At page 2362 lines 75244-75250 (XCU 2.14 continue description), change:
The continue utility shall return to the top of the smallest enclosing for, while, or until loop, or to the top of the nth enclosing loop, if n is specified. This involves repeating the condition list of a while or until loop or performing the next assignment of a for loop, and re-executing the loop if appropriate.

The value of n is a decimal integer greater than or equal to 1. The default shall be equivalent to n=1. If n is greater than the number of enclosing loops, the outermost enclosing loop shall be used.

to:
If n is specified, the continue utility shall return to the top of the nth enclosing for, while, or until loop. If n is unspecified, continue shall behave as if n was specified as 1. Returning to the top of the loop involves repeating the condition list of a while or until loop or performing the next assignment of a for loop, and re-executing the loop if appropriate. The value of n is a positive decimal integer. If n is greater than the number of enclosing loops, the outermost enclosing loop shall be used. If there is no enclosing loop, the behavior is unspecified.

The meaning of "enclosing" shall be as specified in the description of the break utility.


(0002258)
jilles (reporter)
2014-06-03 22:23

Here are two more strange cases:

A break or continue could be in a trap handler:
    sh -c 'trap break USR1; for i in a b; do kill -USR1 $$; echo $i; done'
Most shells (except mksh) exit from the loop in this example. This can be used to good effect, although something similar can be done by setting a variable in the trap handler and checking it in the mainline code.

A break could be in a subshell nested in a loop:
    sh -c 'for i in a b; do (break; echo $i) done'
Most shells (except mksh) exit from the subshell in this example. In FreeBSD sh, this is because the shell attempts to break from the loop, but the attempt stops at the subshell.

I think the dynamic scope is most compatible with existing shells and scripts.
(0002259)
rhansen (manager)
2014-06-05 06:24
edited on: 2014-06-05 06:30

Thank you for the additional strange cases!

> A break or continue could be in a trap handler:

Because no loop lexically encloses the break in the trap, the proposed wording would cause this to fall under unspecified behavior. However, the trap is executed in the same environment as the loop so if the shell did dynamic scope and the trap was invoked while executing the loop then it should work as expected.

> A break could be in a subshell nested in a loop:

The proposed wording makes this unspecified behavior because the subshell puts the break in a different shell execution environment.

> I think the dynamic scope is most compatible with existing shells and scripts.

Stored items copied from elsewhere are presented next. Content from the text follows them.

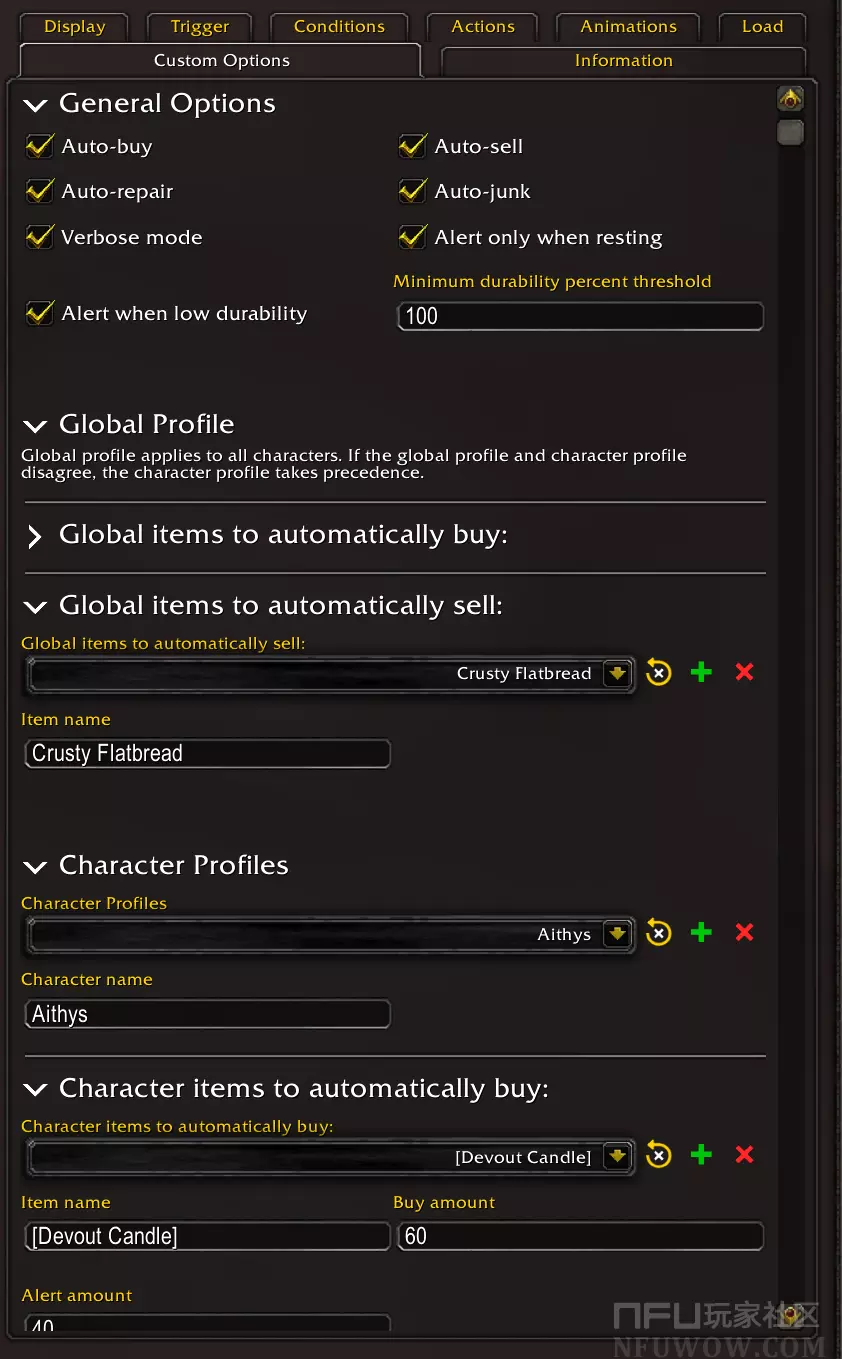Delete the Crusty Flatbread sell entry
Image resolution: width=842 pixels, height=1359 pixels.
point(744,673)
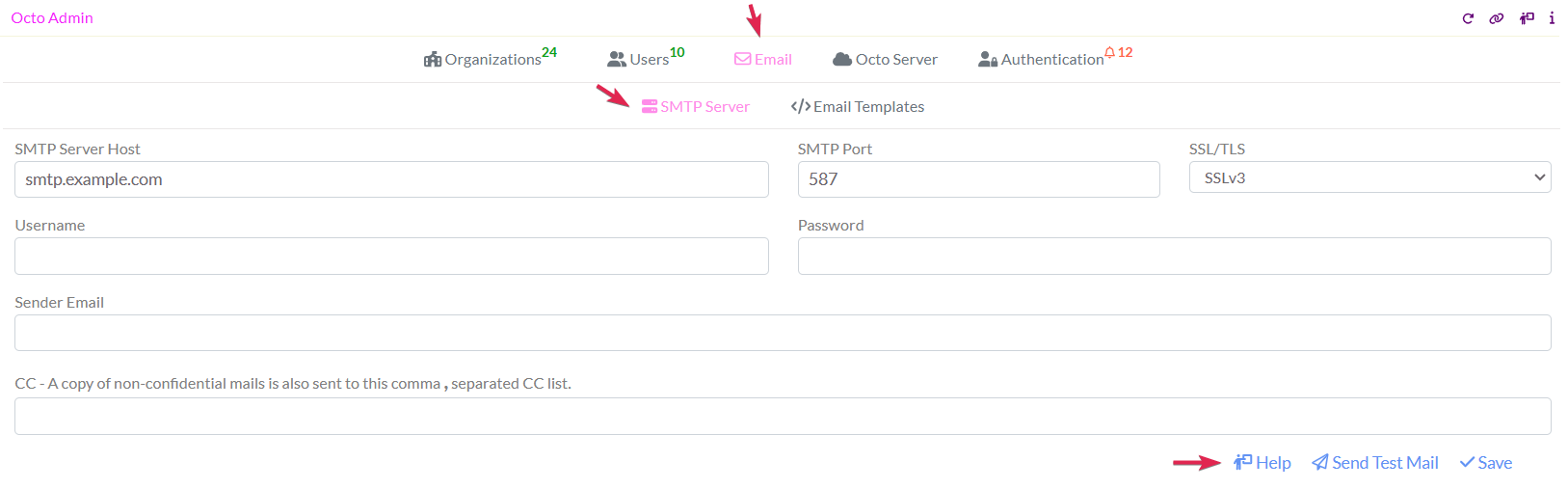Click Send Test Mail

[1375, 463]
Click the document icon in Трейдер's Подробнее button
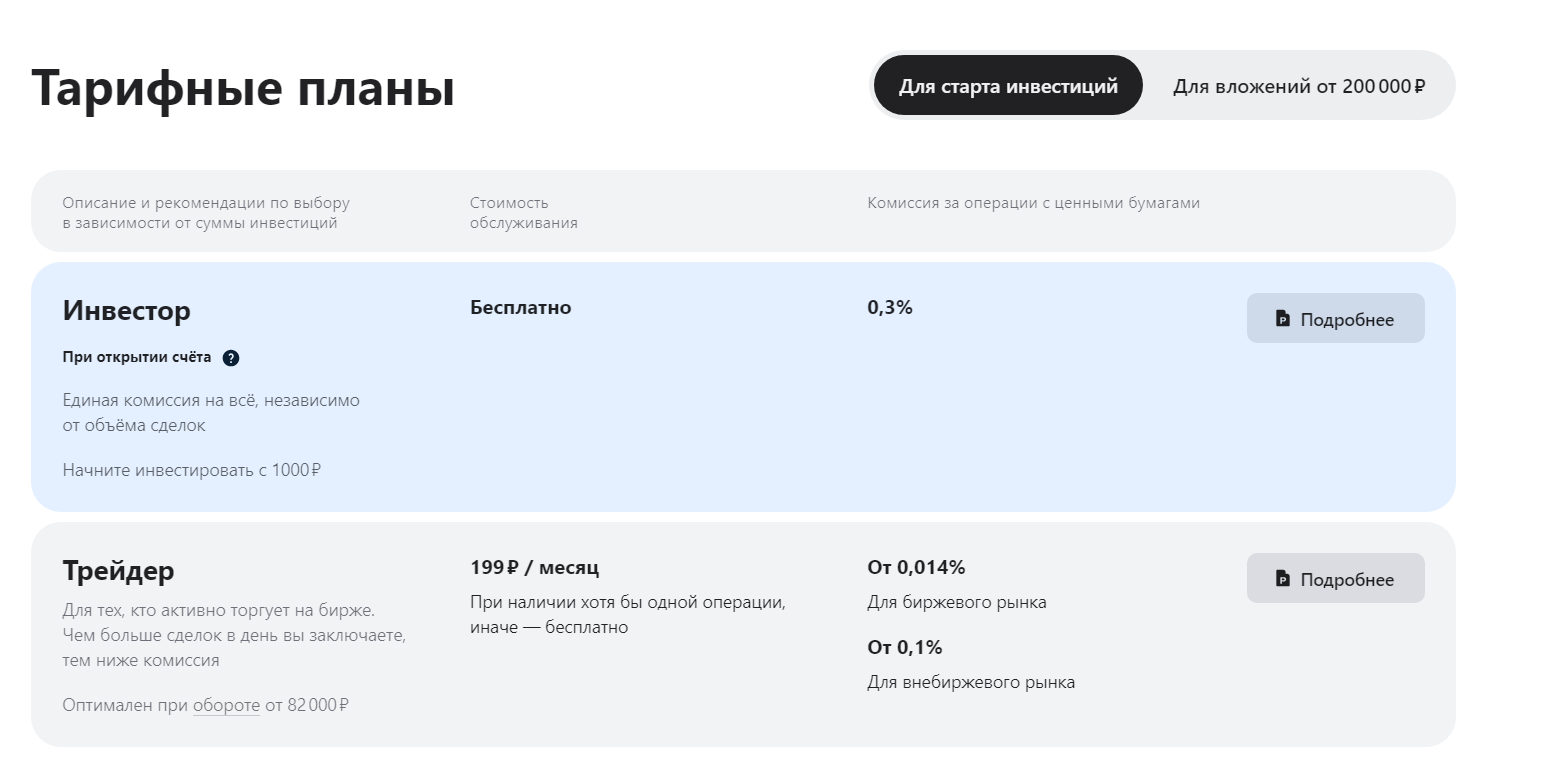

Agreed, although there are some implementations don't do dynamic scoping. Also, I agree with what Geoff said on the mailing list:
The current situation has persisted for at least 20 years, so I don't have a problem with it continuing. I imagine that almost all shell script authors just naturally use break and continue in a way that works the same with either scope, without being aware of the issue at all.


(0003230)
stephane (reporter)
2016-05-17 22:21

Two other cases to consider:

for i in 1 2; do
  echo "$i"
  eval break
done

mksh and other pdksh-derived shells choke on that. yash, ksh88, ksh93, zsh, bash, ash based shells don't.

for i in 1 2; do
  echo "$i"
  command break
done

As a non-special built-in, "command" is required to run in a separate environment. That would be a bug in the spec as "command" as specified clearly needs to run in the current environment. That should be addressed in a different bug but once that's fixed, a note about "command break" being valid (or not as implementations are allowed to implement "command" as a function) should probably be added here as well.

Also, it would help to clarify whether "break n" or "continue n" where n is greater than the number of enclosing loops should be considered an error or not (and the consequence on stderr and exit status). Some shells (yash, mksh) do report an error. bash and zsh only if the number of enclosing loops is 0. yash and zsh return a non-zero exit status when giving an error, others don't.
(0003234)
rhansen (manager)
2016-05-26 16:21

Regarding implementations that choke on 'eval break', I believe that is clearly a bug in those implementations (they do not implement 'eval' properly).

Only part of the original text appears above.